Restes à charge à l’hôpital : la note grimpe dès le 1er mars 2026 À partir du 1er mars 2026, plusieurs sommes réglées par les patients lors d’une hospitalisation ou d’un passage aux urgences doivent être relevées, selon des projets d’arrêtés et de décret transmis pour avis consultatif. Derrière un affichage technique, l’impact est tangible : les personnes sans complémentaire paieront davantage directement, tandis que, pour la majorité des assurés, la charge basculera vers les organismes complémentaires, avec un risque de répercussion sur les cotisations.

À retenir (lecture rapide)

  • Le forfait journalier hospitalier passerait de 20 à 23 € (et de 15 à 17 € en psychiatrie) dès le 1er mars 2026.[1]
  • Le forfait patient urgences (sans hospitalisation) évoluerait de 19,61 à 23 € ; la version minorée irait de 8,49 à 9,96 €.[1]
  • La participation sur les actes ≥ 120 € augmenterait de 24 à 32 € à partir du 1er avril 2026 (calendrier distinct).[1]
  • Les textes s’inscrivent dans un transfert de charges chiffré à 400 M€ en 2026 (450 M€ en année pleine) selon plusieurs acteurs.[1]
  • Les complémentaires promettent d’absorber la hausse ; leurs représentants alertent sur un choc « pouvoir d’achat » à venir.[2]

Un basculement budgétaire assumé, mais contesté

Le mouvement est désormais explicitement documenté : Le Quotidien du Médecin rapporte que cinq projets d’arrêté et de décret ont été transmis pour consultation, après divulgation par Contexte, afin d’augmenter plusieurs restes à charge hospitaliers dès mars ou avril 2026.[1] L’objectif affiché est un transfert d’environ 400 millions d’euros en 2026 (et 450 millions en année pleine) de l’Assurance maladie obligatoire vers les organismes complémentaires, conformément à la trajectoire votée dans la loi de financement.[1]

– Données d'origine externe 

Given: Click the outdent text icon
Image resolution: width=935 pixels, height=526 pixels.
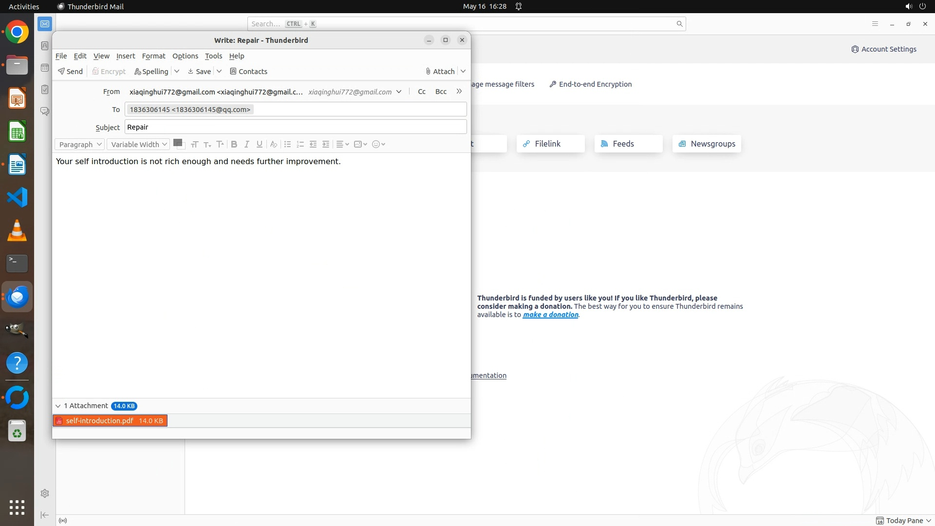Looking at the screenshot, I should 313,144.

Dans les couloirs des établissements, la séquence s’ajoute à une équation déjà tendue : les tarifs hospitaliers 2026 sont présentés comme « stables » quand les charges poursuivent leur ascension, ce que résume Tarifs hospitaliers 2026 : l’étau se resserre sur les hôpitaux.[6]

Hospitalisation : le forfait journalier porté à 23 €

Un ticket d’hébergement, non remboursé par l’Assurance maladie

Le forfait journalier hospitalier (FJH) correspond à la participation du patient aux frais d’hébergement et d’entretien durant l’hospitalisation. Il est dû pour chaque journée, y compris le jour de sortie, hors situations d’exonération prévues par les règles en vigueur.[1]

Les montants annoncés au 1er mars 2026

Selon Le Quotidien du Médecin, le FJH passerait de 20 à 23 € par jour en hôpital ou clinique, et de 15 à 17 € en psychiatrie, dès le 1er mars 2026.[1] Comme il n’est pas pris en charge par l’Assurance maladie, son relèvement se voit immédiatement chez les patients sans complémentaire ; pour les autres, il est le plus souvent absorbé par les contrats responsables, sauf limitations contractuelles ou situations particulières.[1]

Exemple : un séjour de 4 jours (sortie incluse) ferait passer le FJH de 80 € (4×20) à 92 € (4×23), soit 12 €.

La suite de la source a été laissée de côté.